Jubilee Blessings



There was nothing in the perpetual Eucharistic adoration chapel that December night that led me to believe that anything special might happen. In fact, the hour is usually pretty uneventful. The time is spent in quiet prayer, adoration, reflection, and writing. Little could I predict how my time before the Blessed Sacrament that evening would change my life forever and lead to grace, in more ways than one.

It had been more than six years since I first began going to weekly adoration, and while it was my time spent in prayer before Jesus Christ in the Sacrament of the Eucharist that had led me from Lutheranism to Christ and His Church, I was beginning to take Christ for granted.

That evening Christ was where he always was, in the consecrated Host sitting in the gold monstrance in the front of the chapel. Our Lady of Guadalupe was in her place, off to Christ’s right.
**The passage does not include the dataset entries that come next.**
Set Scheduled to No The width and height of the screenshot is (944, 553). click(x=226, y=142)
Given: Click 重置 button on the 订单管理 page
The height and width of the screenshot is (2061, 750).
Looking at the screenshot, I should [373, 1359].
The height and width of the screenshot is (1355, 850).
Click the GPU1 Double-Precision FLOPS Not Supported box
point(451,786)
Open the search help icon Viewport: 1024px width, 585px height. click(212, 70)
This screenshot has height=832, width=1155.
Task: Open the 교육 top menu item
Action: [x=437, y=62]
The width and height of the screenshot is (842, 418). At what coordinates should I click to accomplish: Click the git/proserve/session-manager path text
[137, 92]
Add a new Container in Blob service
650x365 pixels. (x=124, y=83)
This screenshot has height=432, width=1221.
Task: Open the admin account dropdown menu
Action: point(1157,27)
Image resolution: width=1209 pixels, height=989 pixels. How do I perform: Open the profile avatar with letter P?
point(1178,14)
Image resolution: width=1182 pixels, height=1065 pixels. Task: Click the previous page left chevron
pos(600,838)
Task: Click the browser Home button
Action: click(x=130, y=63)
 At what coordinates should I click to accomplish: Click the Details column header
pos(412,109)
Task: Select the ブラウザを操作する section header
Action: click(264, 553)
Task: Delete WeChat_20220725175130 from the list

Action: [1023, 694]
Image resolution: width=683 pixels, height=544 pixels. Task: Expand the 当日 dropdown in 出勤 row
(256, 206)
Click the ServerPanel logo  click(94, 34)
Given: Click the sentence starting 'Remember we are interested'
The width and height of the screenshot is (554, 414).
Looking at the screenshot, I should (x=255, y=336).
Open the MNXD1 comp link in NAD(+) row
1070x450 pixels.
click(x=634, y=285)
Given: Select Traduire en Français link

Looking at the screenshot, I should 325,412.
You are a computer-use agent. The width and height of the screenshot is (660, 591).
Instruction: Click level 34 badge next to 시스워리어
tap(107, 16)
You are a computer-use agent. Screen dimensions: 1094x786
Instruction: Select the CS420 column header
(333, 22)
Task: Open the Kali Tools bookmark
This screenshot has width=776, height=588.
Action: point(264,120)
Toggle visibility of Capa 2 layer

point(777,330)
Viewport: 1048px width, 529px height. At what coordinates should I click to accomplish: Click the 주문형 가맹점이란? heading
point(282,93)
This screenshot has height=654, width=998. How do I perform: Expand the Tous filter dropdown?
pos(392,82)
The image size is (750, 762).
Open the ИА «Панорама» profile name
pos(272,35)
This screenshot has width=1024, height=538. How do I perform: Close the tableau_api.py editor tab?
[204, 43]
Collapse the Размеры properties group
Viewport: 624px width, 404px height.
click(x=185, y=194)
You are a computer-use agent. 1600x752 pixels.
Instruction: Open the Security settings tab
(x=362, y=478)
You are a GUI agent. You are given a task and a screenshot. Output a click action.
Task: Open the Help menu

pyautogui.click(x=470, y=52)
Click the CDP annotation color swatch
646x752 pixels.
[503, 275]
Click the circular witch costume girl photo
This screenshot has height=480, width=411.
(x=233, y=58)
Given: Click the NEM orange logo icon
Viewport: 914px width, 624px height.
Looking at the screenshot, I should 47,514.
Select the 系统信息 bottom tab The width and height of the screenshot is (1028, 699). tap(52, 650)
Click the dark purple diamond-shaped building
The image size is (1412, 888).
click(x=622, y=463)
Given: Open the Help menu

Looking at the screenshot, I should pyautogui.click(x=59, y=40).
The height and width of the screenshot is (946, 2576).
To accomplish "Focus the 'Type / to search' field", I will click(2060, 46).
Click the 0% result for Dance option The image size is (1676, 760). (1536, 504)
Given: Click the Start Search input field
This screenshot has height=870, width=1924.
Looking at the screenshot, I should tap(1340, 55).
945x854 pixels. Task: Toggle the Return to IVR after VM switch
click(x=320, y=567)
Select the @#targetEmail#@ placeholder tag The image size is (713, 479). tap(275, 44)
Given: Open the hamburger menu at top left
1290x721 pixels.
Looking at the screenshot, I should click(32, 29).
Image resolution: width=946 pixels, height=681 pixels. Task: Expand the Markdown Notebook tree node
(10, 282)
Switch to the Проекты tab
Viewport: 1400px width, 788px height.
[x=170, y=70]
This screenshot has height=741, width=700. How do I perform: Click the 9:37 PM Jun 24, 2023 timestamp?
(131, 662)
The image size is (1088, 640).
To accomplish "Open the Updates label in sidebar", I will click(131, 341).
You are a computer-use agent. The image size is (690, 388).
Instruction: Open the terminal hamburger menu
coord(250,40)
The hour had been a good one; I had not fallen asleep. At the end of my hour as I prepared to leave, Jamie came in.

During perpetual Eucharistic adoration someone is in the chapel 24 hours a day, 7 days a week. Jamie had the hour right after mine and had come in to replace me.

Jamie and I usually only smiled at one another, but this night Jamie spoke to me. She excitedly shared with me that she and her husband were expecting and asked for my prayers.

I knew from an earlier conversation that Jamie had had with my wife Mary that Jamie and her husband had been trying unsuccessfully to conceive for several years. As Jamie explained her story, she said she had expressed her frustration to the priest in the confessional and he had asked if he could bless her womb. She agreed, and in a matter of weeks they were expecting.

Mary and I understood infertility. We had endured one miscarriage, and our previous three children had not come easily. Little did Jamie know that Mary and I had again been trying unsuccessfully to conceive. However, upon hearing Jamie’s story, Mary called the associate pastor and arranged to have him bless us after a weekday morning Mass.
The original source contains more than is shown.